_Exercise_.
Copy the following data word for word, keeping every line as it stands.

Start Records supplied

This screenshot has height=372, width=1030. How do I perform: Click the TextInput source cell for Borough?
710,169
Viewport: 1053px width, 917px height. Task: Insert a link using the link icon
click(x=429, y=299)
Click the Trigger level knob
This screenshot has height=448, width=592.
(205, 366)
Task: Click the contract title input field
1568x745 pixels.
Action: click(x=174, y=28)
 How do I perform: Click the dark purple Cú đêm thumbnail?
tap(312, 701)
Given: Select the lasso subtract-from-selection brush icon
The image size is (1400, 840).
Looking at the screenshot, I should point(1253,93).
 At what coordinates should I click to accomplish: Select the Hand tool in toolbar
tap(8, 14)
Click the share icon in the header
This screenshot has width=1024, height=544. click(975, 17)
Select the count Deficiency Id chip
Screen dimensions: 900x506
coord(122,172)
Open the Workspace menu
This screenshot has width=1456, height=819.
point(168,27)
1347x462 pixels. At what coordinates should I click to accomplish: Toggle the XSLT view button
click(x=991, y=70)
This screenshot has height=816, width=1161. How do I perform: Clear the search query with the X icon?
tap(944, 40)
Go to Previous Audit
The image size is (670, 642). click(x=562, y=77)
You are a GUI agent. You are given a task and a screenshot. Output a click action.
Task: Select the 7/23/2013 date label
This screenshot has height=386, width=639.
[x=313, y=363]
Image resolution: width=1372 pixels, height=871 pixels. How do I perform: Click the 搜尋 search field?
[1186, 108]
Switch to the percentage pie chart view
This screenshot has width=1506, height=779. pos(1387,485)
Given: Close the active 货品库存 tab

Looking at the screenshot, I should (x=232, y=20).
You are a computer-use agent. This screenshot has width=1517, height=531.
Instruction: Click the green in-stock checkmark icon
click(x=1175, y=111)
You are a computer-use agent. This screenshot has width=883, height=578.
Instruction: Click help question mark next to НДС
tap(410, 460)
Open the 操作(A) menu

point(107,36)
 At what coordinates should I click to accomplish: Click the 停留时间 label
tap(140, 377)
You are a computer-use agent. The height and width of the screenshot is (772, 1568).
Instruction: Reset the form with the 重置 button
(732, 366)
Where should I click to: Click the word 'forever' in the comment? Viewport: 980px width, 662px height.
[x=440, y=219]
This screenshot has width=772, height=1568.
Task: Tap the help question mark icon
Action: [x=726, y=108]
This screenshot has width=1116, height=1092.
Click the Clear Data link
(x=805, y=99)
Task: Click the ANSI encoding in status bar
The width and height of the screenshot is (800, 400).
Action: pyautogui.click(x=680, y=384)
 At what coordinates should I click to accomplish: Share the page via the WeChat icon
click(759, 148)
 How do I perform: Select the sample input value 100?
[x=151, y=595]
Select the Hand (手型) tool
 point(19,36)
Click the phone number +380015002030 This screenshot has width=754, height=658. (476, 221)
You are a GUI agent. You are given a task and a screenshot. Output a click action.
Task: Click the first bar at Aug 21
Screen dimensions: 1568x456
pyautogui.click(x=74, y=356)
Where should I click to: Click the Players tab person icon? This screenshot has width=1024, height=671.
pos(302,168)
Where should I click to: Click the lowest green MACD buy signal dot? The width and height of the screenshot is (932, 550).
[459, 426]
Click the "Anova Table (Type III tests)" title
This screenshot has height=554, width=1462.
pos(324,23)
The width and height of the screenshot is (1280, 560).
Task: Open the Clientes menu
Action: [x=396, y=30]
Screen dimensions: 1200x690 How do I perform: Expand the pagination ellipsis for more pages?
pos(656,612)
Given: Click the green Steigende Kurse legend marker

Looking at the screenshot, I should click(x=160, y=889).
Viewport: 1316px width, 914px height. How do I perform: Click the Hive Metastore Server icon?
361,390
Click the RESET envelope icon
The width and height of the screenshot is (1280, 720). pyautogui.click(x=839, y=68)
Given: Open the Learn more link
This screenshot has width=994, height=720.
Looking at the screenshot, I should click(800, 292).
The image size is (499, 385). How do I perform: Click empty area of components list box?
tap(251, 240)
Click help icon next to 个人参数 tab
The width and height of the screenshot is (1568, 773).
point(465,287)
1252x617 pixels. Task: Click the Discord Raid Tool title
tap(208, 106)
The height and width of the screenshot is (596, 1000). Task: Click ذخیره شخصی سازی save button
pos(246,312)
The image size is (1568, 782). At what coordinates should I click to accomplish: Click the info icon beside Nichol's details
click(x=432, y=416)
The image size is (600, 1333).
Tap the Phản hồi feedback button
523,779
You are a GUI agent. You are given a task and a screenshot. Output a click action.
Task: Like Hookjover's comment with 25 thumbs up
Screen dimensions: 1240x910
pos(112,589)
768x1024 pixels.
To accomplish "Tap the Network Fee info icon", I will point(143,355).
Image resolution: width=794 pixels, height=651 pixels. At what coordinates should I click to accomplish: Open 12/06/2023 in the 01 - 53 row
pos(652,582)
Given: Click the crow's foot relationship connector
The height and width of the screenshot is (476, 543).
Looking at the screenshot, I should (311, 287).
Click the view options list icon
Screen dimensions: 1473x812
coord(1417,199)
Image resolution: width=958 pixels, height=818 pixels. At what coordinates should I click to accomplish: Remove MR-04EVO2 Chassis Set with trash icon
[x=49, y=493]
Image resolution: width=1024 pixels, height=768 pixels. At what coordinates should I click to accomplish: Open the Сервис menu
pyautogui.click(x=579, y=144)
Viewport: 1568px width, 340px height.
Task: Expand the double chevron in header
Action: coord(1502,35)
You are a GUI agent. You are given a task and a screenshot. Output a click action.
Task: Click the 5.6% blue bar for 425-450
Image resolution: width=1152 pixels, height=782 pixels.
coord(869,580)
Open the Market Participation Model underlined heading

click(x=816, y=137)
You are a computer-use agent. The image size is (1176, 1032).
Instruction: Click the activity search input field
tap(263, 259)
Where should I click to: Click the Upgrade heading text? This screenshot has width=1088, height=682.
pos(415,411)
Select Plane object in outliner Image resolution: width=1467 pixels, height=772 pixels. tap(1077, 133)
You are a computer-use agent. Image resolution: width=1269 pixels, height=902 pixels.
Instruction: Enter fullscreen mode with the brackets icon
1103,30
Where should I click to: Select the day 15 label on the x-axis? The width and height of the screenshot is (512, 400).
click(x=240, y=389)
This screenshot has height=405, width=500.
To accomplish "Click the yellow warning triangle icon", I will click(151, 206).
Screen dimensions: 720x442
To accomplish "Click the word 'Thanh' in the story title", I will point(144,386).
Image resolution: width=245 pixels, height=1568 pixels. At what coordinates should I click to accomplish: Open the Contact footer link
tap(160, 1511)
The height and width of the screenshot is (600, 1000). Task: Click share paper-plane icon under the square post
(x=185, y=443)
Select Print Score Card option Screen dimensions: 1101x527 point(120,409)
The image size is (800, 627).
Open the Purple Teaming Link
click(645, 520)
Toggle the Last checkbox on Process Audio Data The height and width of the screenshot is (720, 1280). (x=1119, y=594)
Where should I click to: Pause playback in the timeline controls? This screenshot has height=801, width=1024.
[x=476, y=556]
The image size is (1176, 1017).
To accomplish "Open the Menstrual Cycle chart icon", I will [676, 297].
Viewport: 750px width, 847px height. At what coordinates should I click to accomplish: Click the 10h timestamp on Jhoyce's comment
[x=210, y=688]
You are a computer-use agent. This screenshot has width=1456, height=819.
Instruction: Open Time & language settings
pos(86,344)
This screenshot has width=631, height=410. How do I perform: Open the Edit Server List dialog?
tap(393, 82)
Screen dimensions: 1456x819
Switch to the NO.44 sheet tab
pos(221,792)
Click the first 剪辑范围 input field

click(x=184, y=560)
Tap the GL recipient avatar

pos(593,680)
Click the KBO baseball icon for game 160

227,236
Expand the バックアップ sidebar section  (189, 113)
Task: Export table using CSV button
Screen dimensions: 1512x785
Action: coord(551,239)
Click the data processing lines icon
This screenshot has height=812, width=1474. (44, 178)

End Records supplied

_The answer_.
This screenshot has height=372, width=1030. How do I perform: Click the TextInput source cell for Borough?
710,169
Viewport: 1053px width, 917px height. Task: Insert a link using the link icon
click(x=429, y=299)
Click the Trigger level knob
This screenshot has height=448, width=592.
(205, 366)
Task: Click the contract title input field
1568x745 pixels.
Action: click(x=174, y=28)
 How do I perform: Click the dark purple Cú đêm thumbnail?
tap(312, 701)
Given: Select the lasso subtract-from-selection brush icon
The image size is (1400, 840).
Looking at the screenshot, I should point(1253,93).
 At what coordinates should I click to accomplish: Select the Hand tool in toolbar
tap(8, 14)
Click the share icon in the header
This screenshot has width=1024, height=544. click(975, 17)
Select the count Deficiency Id chip
Screen dimensions: 900x506
coord(122,172)
Open the Workspace menu
This screenshot has width=1456, height=819.
point(168,27)
1347x462 pixels. At what coordinates should I click to accomplish: Toggle the XSLT view button
click(x=991, y=70)
This screenshot has height=816, width=1161. How do I perform: Clear the search query with the X icon?
tap(944, 40)
Go to Previous Audit
The image size is (670, 642). click(x=562, y=77)
You are a GUI agent. You are given a task and a screenshot. Output a click action.
Task: Select the 7/23/2013 date label
This screenshot has height=386, width=639.
[x=313, y=363]
Image resolution: width=1372 pixels, height=871 pixels. How do I perform: Click the 搜尋 search field?
[1186, 108]
Switch to the percentage pie chart view
This screenshot has width=1506, height=779. pos(1387,485)
Given: Close the active 货品库存 tab

Looking at the screenshot, I should (x=232, y=20).
You are a computer-use agent. This screenshot has width=1517, height=531.
Instruction: Click the green in-stock checkmark icon
click(x=1175, y=111)
You are a computer-use agent. This screenshot has width=883, height=578.
Instruction: Click help question mark next to НДС
tap(410, 460)
Open the 操作(A) menu

point(107,36)
 At what coordinates should I click to accomplish: Click the 停留时间 label
tap(140, 377)
You are a computer-use agent. The height and width of the screenshot is (772, 1568).
Instruction: Reset the form with the 重置 button
(732, 366)
Where should I click to: Click the word 'forever' in the comment? Viewport: 980px width, 662px height.
[x=440, y=219]
This screenshot has width=772, height=1568.
Task: Tap the help question mark icon
Action: [x=726, y=108]
This screenshot has width=1116, height=1092.
Click the Clear Data link
(x=805, y=99)
Task: Click the ANSI encoding in status bar
The width and height of the screenshot is (800, 400).
Action: pyautogui.click(x=680, y=384)
 At what coordinates should I click to accomplish: Share the page via the WeChat icon
click(759, 148)
 How do I perform: Select the sample input value 100?
[x=151, y=595]
Select the Hand (手型) tool
 point(19,36)
Click the phone number +380015002030 This screenshot has width=754, height=658. (476, 221)
You are a GUI agent. You are given a task and a screenshot. Output a click action.
Task: Click the first bar at Aug 21
Screen dimensions: 1568x456
pyautogui.click(x=74, y=356)
Where should I click to: Click the Players tab person icon? This screenshot has width=1024, height=671.
pos(302,168)
Where should I click to: Click the lowest green MACD buy signal dot? The width and height of the screenshot is (932, 550).
[459, 426]
Click the "Anova Table (Type III tests)" title
This screenshot has height=554, width=1462.
pos(324,23)
The width and height of the screenshot is (1280, 560).
Task: Open the Clientes menu
Action: [x=396, y=30]
Screen dimensions: 1200x690 How do I perform: Expand the pagination ellipsis for more pages?
pos(656,612)
Given: Click the green Steigende Kurse legend marker

Looking at the screenshot, I should click(x=160, y=889).
Viewport: 1316px width, 914px height. How do I perform: Click the Hive Metastore Server icon?
361,390
Click the RESET envelope icon
The width and height of the screenshot is (1280, 720). pyautogui.click(x=839, y=68)
Given: Open the Learn more link
This screenshot has width=994, height=720.
Looking at the screenshot, I should click(800, 292).
The image size is (499, 385). How do I perform: Click empty area of components list box?
tap(251, 240)
Click help icon next to 个人参数 tab
The width and height of the screenshot is (1568, 773).
point(465,287)
1252x617 pixels. Task: Click the Discord Raid Tool title
tap(208, 106)
The height and width of the screenshot is (596, 1000). Task: Click ذخیره شخصی سازی save button
pos(246,312)
The image size is (1568, 782). At what coordinates should I click to accomplish: Click the info icon beside Nichol's details
click(x=432, y=416)
The image size is (600, 1333).
Tap the Phản hồi feedback button
523,779
You are a GUI agent. You are given a task and a screenshot. Output a click action.
Task: Like Hookjover's comment with 25 thumbs up
Screen dimensions: 1240x910
pos(112,589)
768x1024 pixels.
To accomplish "Tap the Network Fee info icon", I will point(143,355).
Image resolution: width=794 pixels, height=651 pixels. At what coordinates should I click to accomplish: Open 12/06/2023 in the 01 - 53 row
pos(652,582)
Given: Click the crow's foot relationship connector
The height and width of the screenshot is (476, 543).
Looking at the screenshot, I should (311, 287).
Click the view options list icon
Screen dimensions: 1473x812
coord(1417,199)
Image resolution: width=958 pixels, height=818 pixels. At what coordinates should I click to accomplish: Remove MR-04EVO2 Chassis Set with trash icon
[x=49, y=493]
Image resolution: width=1024 pixels, height=768 pixels. At what coordinates should I click to accomplish: Open the Сервис menu
pyautogui.click(x=579, y=144)
Viewport: 1568px width, 340px height.
Task: Expand the double chevron in header
Action: coord(1502,35)
You are a GUI agent. You are given a task and a screenshot. Output a click action.
Task: Click the 5.6% blue bar for 425-450
Image resolution: width=1152 pixels, height=782 pixels.
coord(869,580)
Open the Market Participation Model underlined heading

click(x=816, y=137)
You are a computer-use agent. The image size is (1176, 1032).
Instruction: Click the activity search input field
tap(263, 259)
Where should I click to: Click the Upgrade heading text? This screenshot has width=1088, height=682.
pos(415,411)
Select Plane object in outliner Image resolution: width=1467 pixels, height=772 pixels. tap(1077, 133)
You are a computer-use agent. Image resolution: width=1269 pixels, height=902 pixels.
Instruction: Enter fullscreen mode with the brackets icon
1103,30
Where should I click to: Select the day 15 label on the x-axis? The width and height of the screenshot is (512, 400).
click(x=240, y=389)
This screenshot has height=405, width=500.
To accomplish "Click the yellow warning triangle icon", I will click(151, 206).
Screen dimensions: 720x442
To accomplish "Click the word 'Thanh' in the story title", I will point(144,386).
Image resolution: width=245 pixels, height=1568 pixels. At what coordinates should I click to accomplish: Open the Contact footer link
tap(160, 1511)
The height and width of the screenshot is (600, 1000). Task: Click share paper-plane icon under the square post
(x=185, y=443)
Select Print Score Card option Screen dimensions: 1101x527 point(120,409)
The image size is (800, 627).
Open the Purple Teaming Link
click(645, 520)
Toggle the Last checkbox on Process Audio Data The height and width of the screenshot is (720, 1280). (x=1119, y=594)
Where should I click to: Pause playback in the timeline controls? This screenshot has height=801, width=1024.
[x=476, y=556]
The image size is (1176, 1017).
To accomplish "Open the Menstrual Cycle chart icon", I will [676, 297].
Viewport: 750px width, 847px height. At what coordinates should I click to accomplish: Click the 10h timestamp on Jhoyce's comment
[x=210, y=688]
You are a computer-use agent. This screenshot has width=1456, height=819.
Instruction: Open Time & language settings
pos(86,344)
This screenshot has width=631, height=410. How do I perform: Open the Edit Server List dialog?
tap(393, 82)
Screen dimensions: 1456x819
Switch to the NO.44 sheet tab
pos(221,792)
Click the first 剪辑范围 input field

click(x=184, y=560)
Tap the GL recipient avatar

pos(593,680)
Click the KBO baseball icon for game 160

227,236
Expand the バックアップ sidebar section  (189, 113)
Task: Export table using CSV button
Screen dimensions: 1512x785
Action: coord(551,239)
Click the data processing lines icon
This screenshot has height=812, width=1474. (44, 178)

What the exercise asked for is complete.